Collected data entries:
-=-=-=-=-

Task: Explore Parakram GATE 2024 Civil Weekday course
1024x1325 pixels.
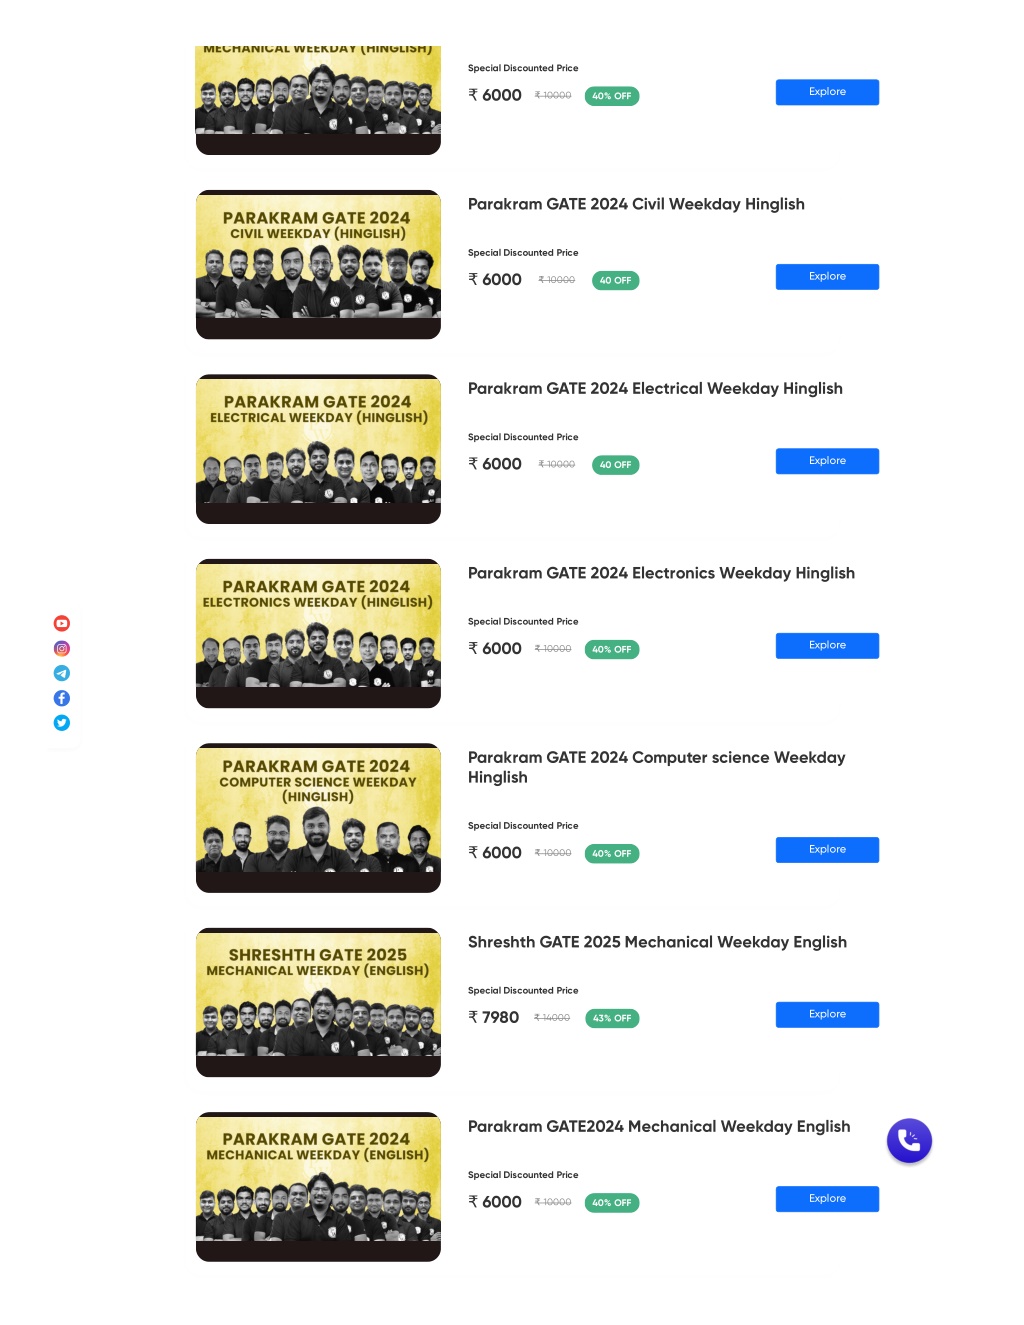Action: (x=827, y=277)
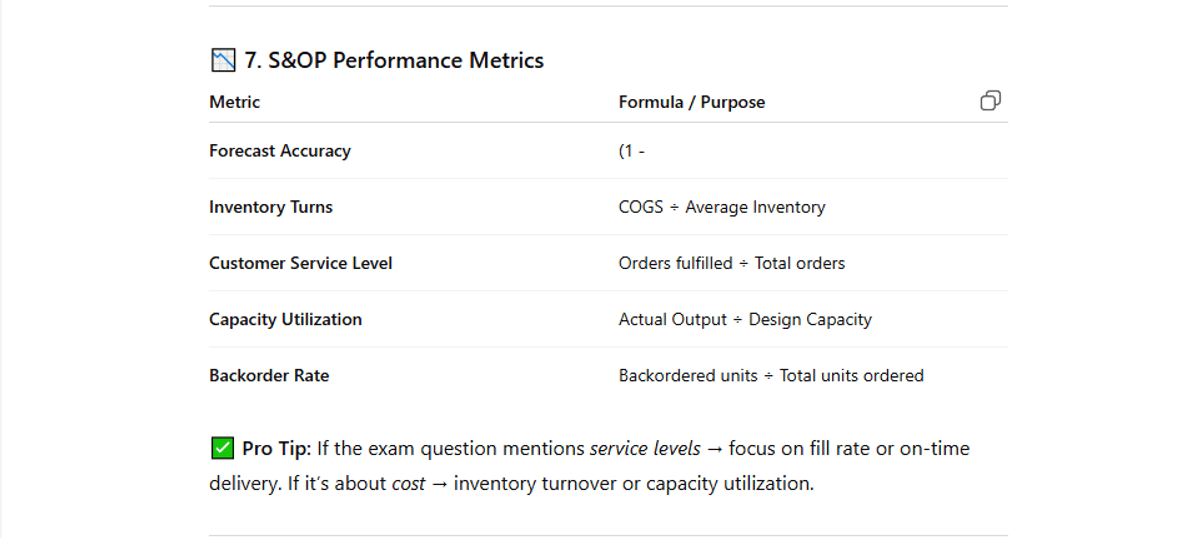This screenshot has height=538, width=1200.
Task: Click the Backordered units ÷ Total units formula
Action: coord(771,376)
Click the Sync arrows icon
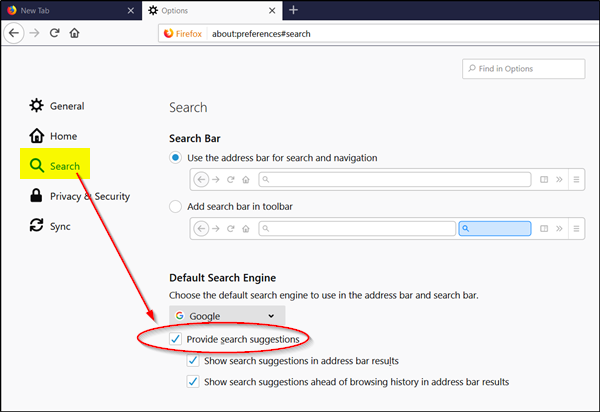The height and width of the screenshot is (412, 600). 37,226
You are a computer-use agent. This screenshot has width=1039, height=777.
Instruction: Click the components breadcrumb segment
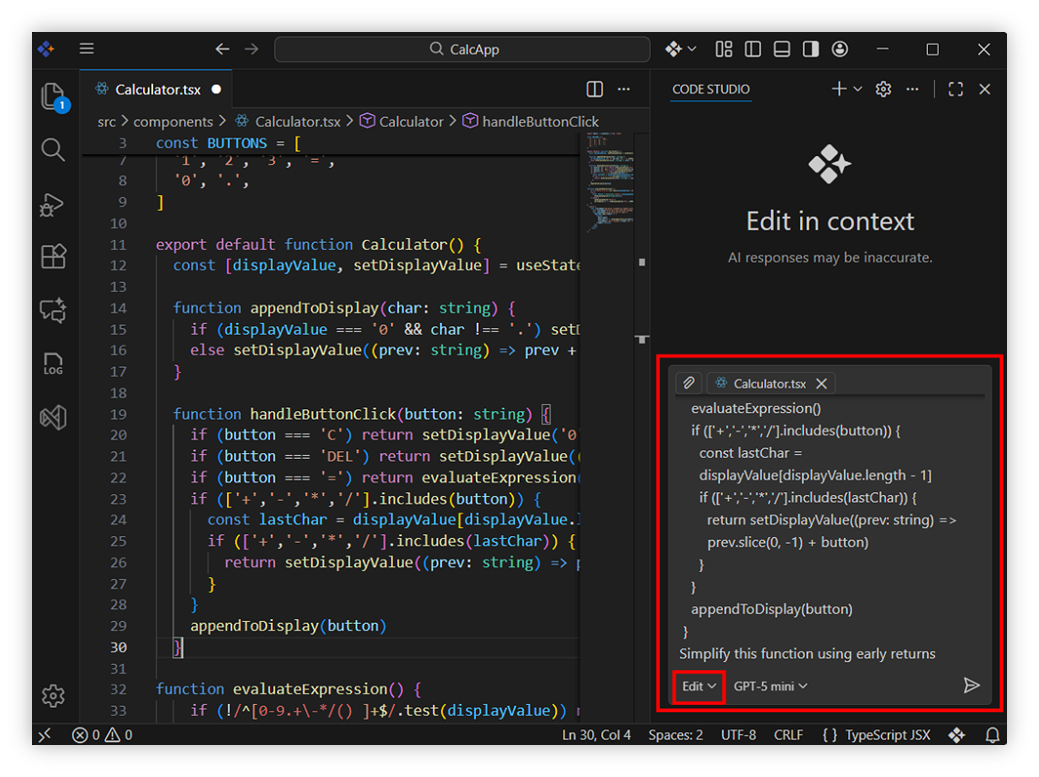(x=173, y=122)
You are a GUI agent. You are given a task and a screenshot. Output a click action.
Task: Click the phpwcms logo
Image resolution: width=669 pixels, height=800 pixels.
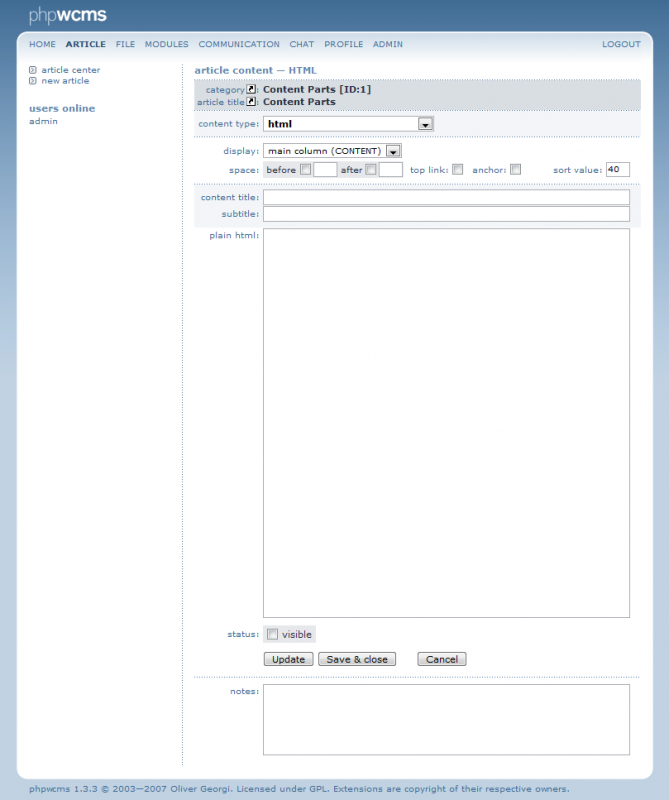tap(67, 15)
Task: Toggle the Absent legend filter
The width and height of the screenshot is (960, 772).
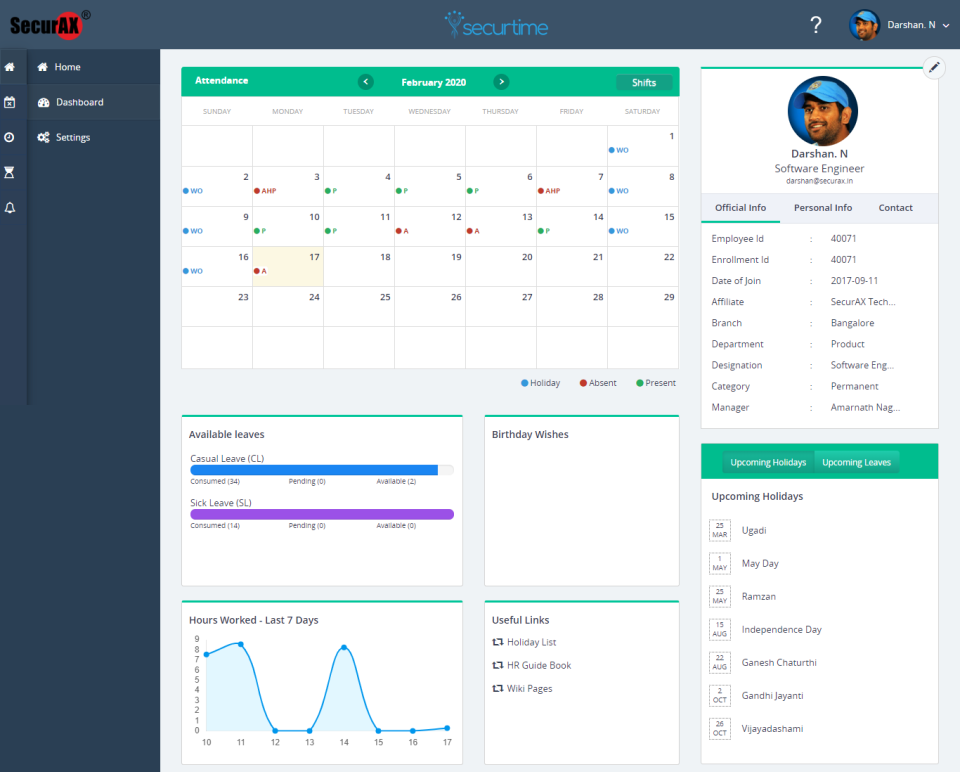Action: [597, 382]

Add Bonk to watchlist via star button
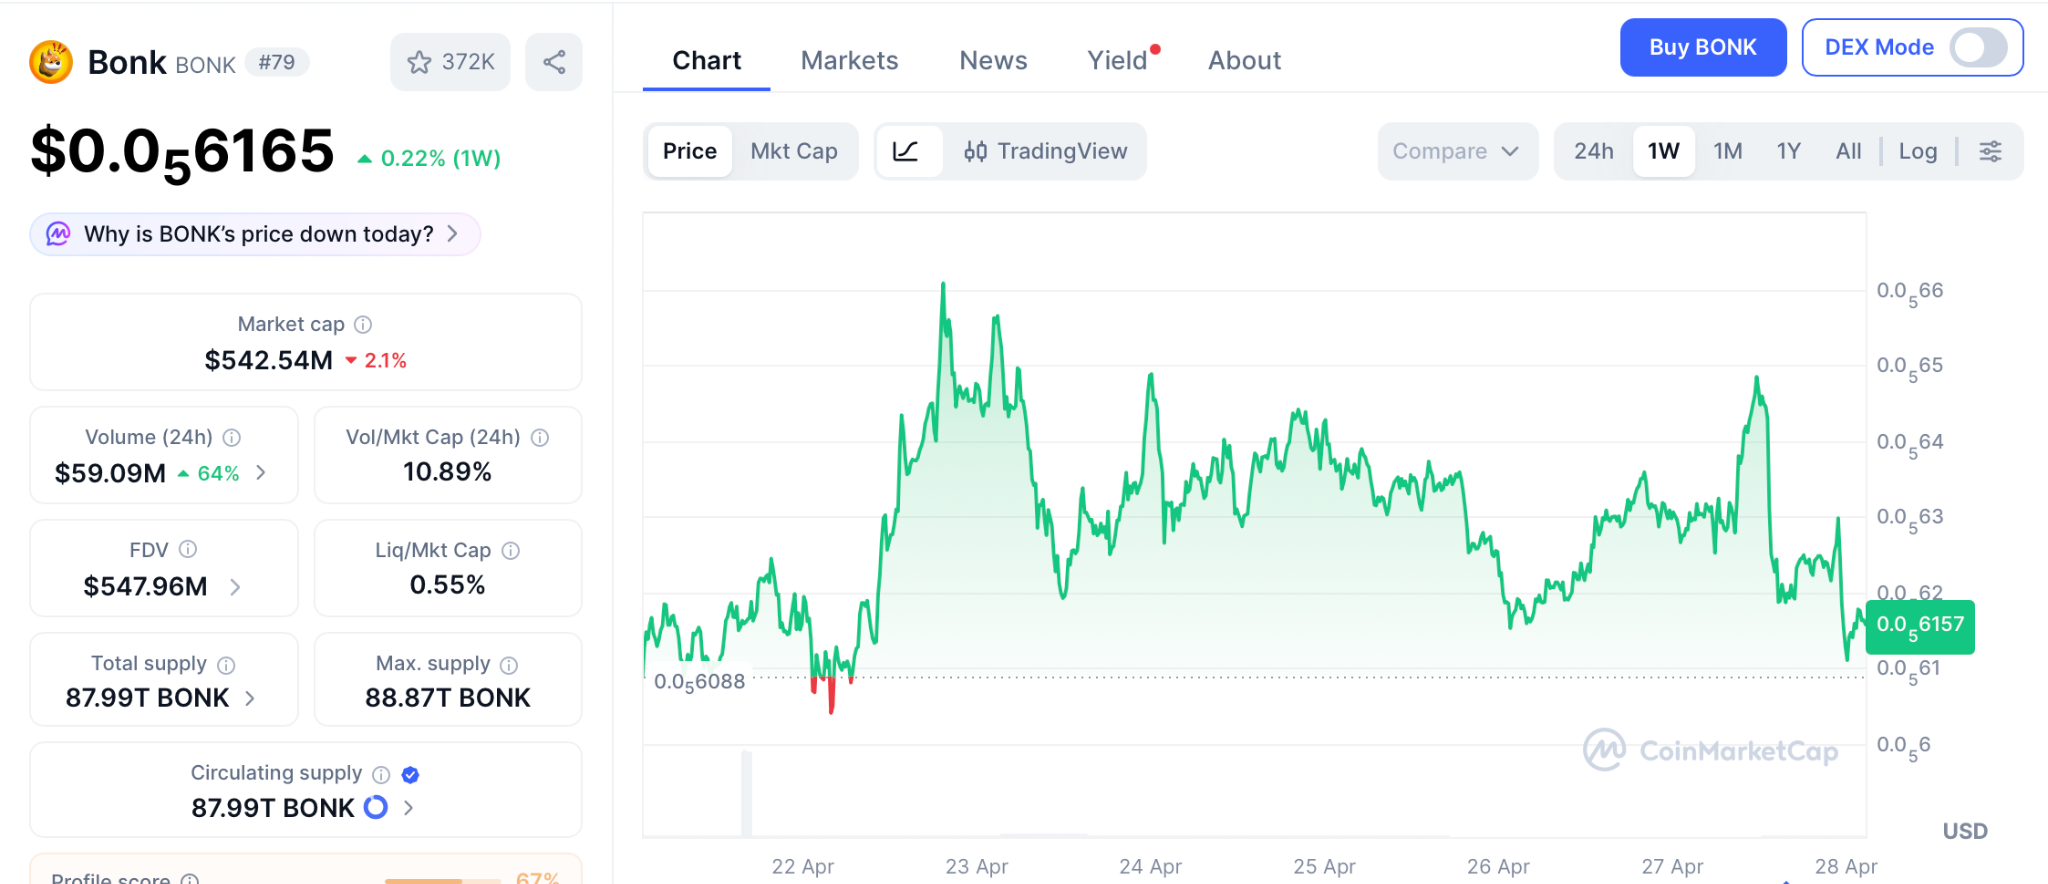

-=-=-=-=-

Lines from the entries that contain the string "agent" must be found and copied.

* **Result for this task**
You are a computer-use agent. This screenshot has width=1039, height=777.
You are a GUI agent. You are given a task and a screenshot. Output a click action.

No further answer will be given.